▶ [To do]: Reproduce the line with "Image resolution: width=1092" and everything after it in the listing below, exactly, both ends included. No pictures.

▶ [Material supplied]:
--- --- ---

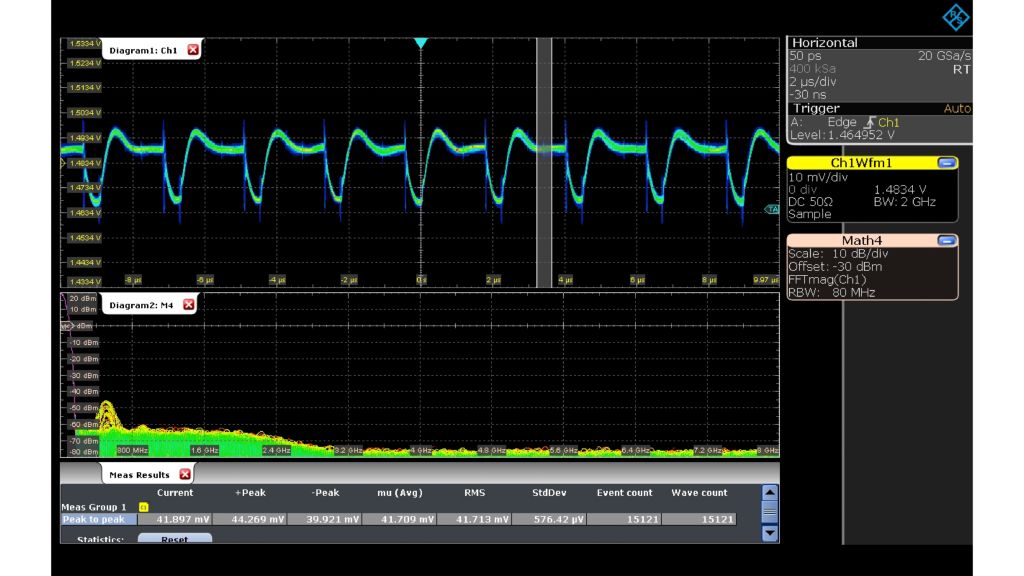1024x576 pixels.
Task: Click the cyan trigger position marker
Action: [x=421, y=43]
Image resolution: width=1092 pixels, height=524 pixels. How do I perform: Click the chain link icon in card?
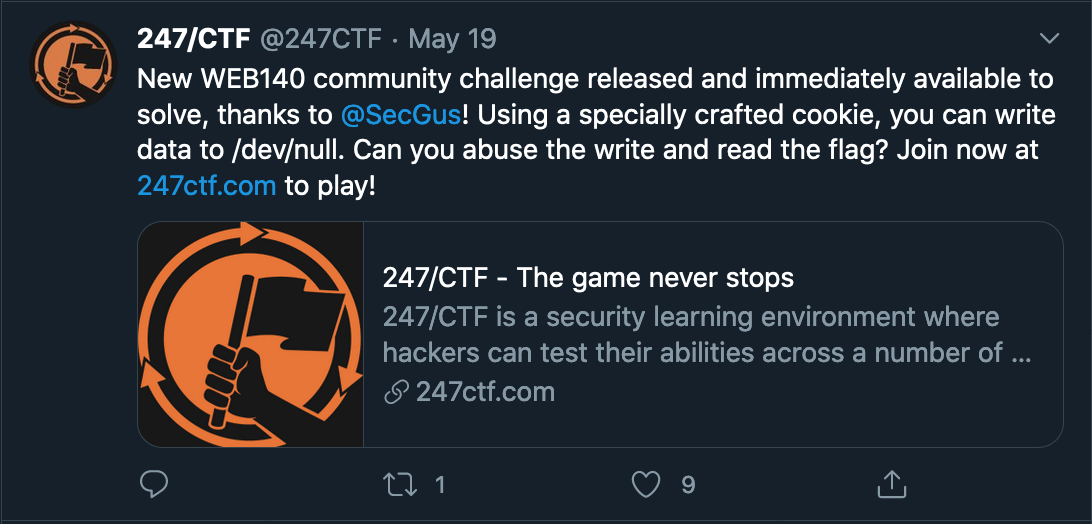(397, 392)
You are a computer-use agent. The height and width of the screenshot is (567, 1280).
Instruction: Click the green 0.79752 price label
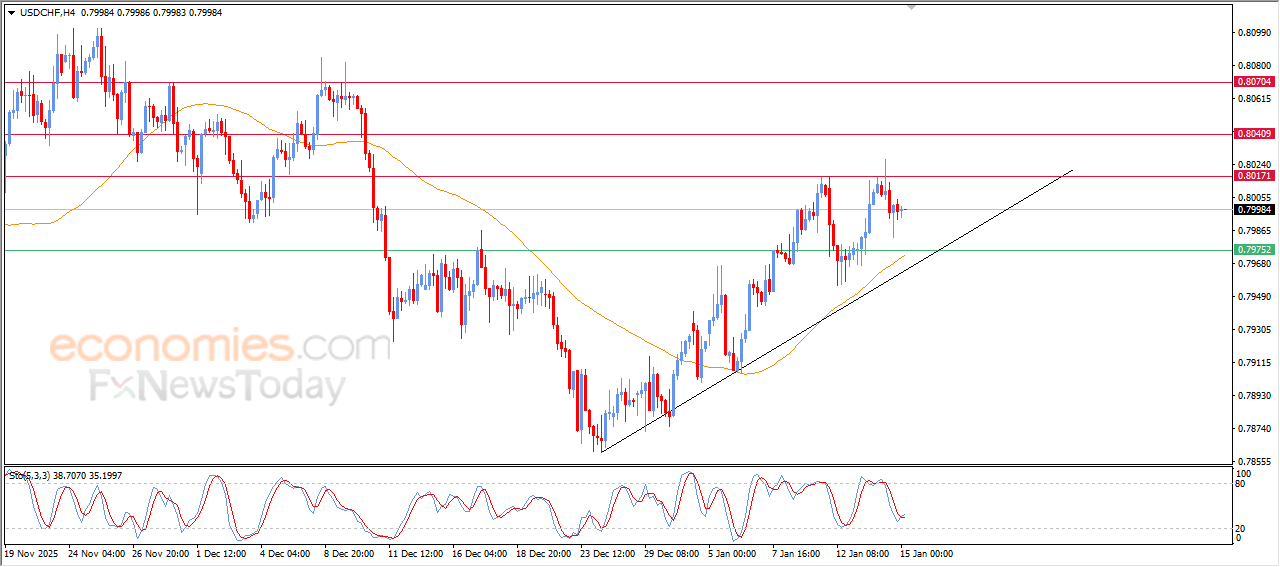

--- --- ---

▶ [Written response]:
Image resolution: width=1092 pixels, height=524 pixels. How do I perform: Click the chain link icon in card?
(397, 392)
You are a computer-use agent. The height and width of the screenshot is (567, 1280).
Instruction: Click the green 0.79752 price label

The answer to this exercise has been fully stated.